Le Renaudot, un des prix littéraires les plus prestigieux de France, peut bouleverser la carrière d’un écrivain. Du jour au lendemain, le lauréat est propulsé sur la liste des best-sellers et l’éditeur s’attire la gloire dans un pays qui considère sa littérature comme un des piliers de sa grandeur et de sa place dans le monde. (...)
Exemple frappant et désormais célèbre : Gabriel Matzneff, un écrivain pédophile dont la carrière a été relancée par le prix Renaudot en 2013 avant de s’effondrer cette année après qu’une femme a révélé, dans un livre dévastateur, leur relation sexuelle lorsqu’elle était mineure. L’écrivain fait l’objet d’une enquête judiciaire, sur fond d’un scandale national qui a levé le voile sur le monde feutré de l’élite parisienne, qui a longtemps protégé, célébré et couvert sa pédophilie.
La victoire de M. Matzneff a été orchestrée par cette élite, qui était pleinement au fait de sa pédophilie, ouvertement défendue par l’écrivain pendant des décennies.
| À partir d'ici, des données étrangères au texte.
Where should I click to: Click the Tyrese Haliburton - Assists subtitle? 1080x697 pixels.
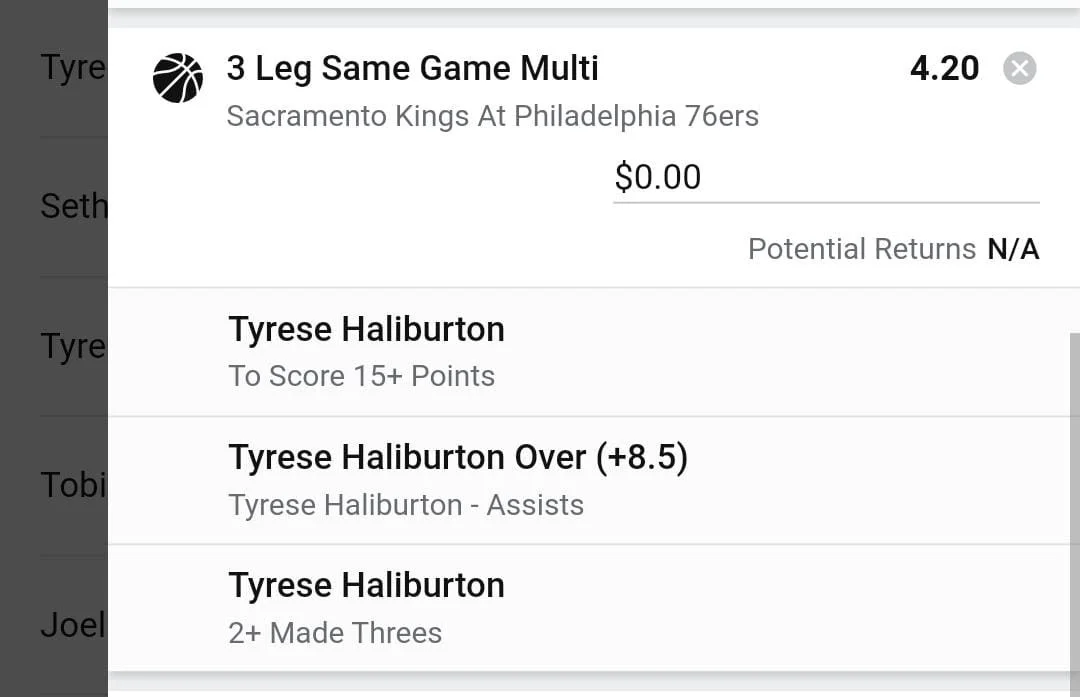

Le jury du Renaudot comprenait son puissant éditeur et plusieurs de ses amis. “On se disait, il n’a plus un rond, il est malade, ça va lui remonter le moral”, explique Frédéric Beigbeder, ami proche de M. Matzneff et membre du jury Renaudot depuis 2011. (...)
La preuve ? Le jury qui choisira lundi le lauréat du Prix Renaudot de cette année est, à une personne près, celui-là même qui louait Gabriel Matzneff en 2013.
Le fait que le Renaudot, deuxième prix littéraire le plus important en France, ait pu balayer d’un revers de main le scandale Matzneff est révélateur de l’endogamie et de l’hermétisme de nombreuses institutions d’élite françaises. (...)
Que ce soit dans ses grandes écoles, ses entreprises, dans la haute fonction publique ou à l’Académie française, le pouvoir tient souvent entre les mains d’un petit groupe d’indéboulonnables — en majorité des hommes blancs et âgés — qui promeuvent des amis dont ils partagent les idées et, de fait, empêchent l’émergence de nouveaux-venus.
Les membres des jurys littéraires français sont d’habitude nommés à vie, et sélectionnent eux-mêmes leurs nouveaux membres. Ils attribuent leurs prix au mépris de conflits d’intérêts rarement pointés du doigt. Il arrive que les jurés choisissent des lauréats parmi leurs amis, se fassent les champions du travail d’un collègue, ou même soutiennent celui d’un partenaire amoureux.
Jamais de telles situations ne seraient tolérées pour des prix tels que le Booker Prize en Grande-Bretagne ou le Pulitzer en Amérique, dont la composition des jurys est renouvelée chaque année et où les jurés se récusent en cas de potentiel conflit d’intérêts.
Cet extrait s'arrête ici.